- **DIRECTIONS**
Word for word, restate the lines that run from the line containing "You are a GUI" to the last line of the records below.

- **RECORDS TO USE**

--*--

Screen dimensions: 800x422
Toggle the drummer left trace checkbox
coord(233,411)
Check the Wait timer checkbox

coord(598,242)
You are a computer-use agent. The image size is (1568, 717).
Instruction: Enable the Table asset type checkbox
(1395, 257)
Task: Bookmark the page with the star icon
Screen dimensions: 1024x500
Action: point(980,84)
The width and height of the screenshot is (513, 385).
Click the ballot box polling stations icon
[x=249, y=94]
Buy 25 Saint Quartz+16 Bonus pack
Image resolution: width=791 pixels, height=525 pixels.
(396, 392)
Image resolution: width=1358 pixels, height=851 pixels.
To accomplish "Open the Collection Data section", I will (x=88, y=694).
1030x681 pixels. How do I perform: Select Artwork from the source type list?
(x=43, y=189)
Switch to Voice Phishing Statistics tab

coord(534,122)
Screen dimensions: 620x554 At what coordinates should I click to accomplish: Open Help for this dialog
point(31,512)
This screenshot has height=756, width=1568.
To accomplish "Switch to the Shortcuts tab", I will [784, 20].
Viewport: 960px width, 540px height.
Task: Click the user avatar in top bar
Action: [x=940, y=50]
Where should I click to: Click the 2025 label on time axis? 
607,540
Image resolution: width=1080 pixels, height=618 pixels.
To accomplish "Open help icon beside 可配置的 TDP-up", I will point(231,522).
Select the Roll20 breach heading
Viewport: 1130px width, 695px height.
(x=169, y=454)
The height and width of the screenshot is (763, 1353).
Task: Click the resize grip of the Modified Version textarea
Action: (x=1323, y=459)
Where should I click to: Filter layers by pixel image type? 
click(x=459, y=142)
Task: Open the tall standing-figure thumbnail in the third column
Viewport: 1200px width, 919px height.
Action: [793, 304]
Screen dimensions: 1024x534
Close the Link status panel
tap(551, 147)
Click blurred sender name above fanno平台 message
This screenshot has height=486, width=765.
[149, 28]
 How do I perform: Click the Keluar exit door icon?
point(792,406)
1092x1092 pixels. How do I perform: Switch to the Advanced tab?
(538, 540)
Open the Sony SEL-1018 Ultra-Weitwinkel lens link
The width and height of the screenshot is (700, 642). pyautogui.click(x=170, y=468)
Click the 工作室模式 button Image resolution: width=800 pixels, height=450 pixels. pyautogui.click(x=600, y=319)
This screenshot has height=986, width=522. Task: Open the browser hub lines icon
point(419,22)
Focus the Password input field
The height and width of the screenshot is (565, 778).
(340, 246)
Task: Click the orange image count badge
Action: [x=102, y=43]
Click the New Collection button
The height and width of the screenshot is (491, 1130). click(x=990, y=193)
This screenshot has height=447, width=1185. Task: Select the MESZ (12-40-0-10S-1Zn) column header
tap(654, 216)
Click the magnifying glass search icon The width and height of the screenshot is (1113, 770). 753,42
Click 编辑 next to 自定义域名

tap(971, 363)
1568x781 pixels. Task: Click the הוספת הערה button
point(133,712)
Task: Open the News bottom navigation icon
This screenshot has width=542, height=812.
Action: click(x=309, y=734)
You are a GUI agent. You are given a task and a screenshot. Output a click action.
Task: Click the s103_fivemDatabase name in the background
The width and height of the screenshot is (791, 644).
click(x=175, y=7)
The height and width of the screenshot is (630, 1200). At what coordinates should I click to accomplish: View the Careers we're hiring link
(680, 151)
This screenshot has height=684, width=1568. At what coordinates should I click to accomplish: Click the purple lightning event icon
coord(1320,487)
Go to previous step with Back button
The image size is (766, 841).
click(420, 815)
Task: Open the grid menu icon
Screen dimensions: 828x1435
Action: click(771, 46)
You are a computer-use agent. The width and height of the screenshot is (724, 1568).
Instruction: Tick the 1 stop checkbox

--*--

- **TASK OUTPUT**
You are a GUI agent. You are given a task and a screenshot. Output a click action.
Task: Click the s103_fivemDatabase name in the background
The width and height of the screenshot is (791, 644).
click(x=175, y=7)
The height and width of the screenshot is (630, 1200). At what coordinates should I click to accomplish: View the Careers we're hiring link
(680, 151)
This screenshot has height=684, width=1568. At what coordinates should I click to accomplish: Click the purple lightning event icon
coord(1320,487)
Go to previous step with Back button
The image size is (766, 841).
click(420, 815)
Task: Open the grid menu icon
Screen dimensions: 828x1435
Action: click(771, 46)
You are a computer-use agent. The width and height of the screenshot is (724, 1568).
Instruction: Tick the 1 stop checkbox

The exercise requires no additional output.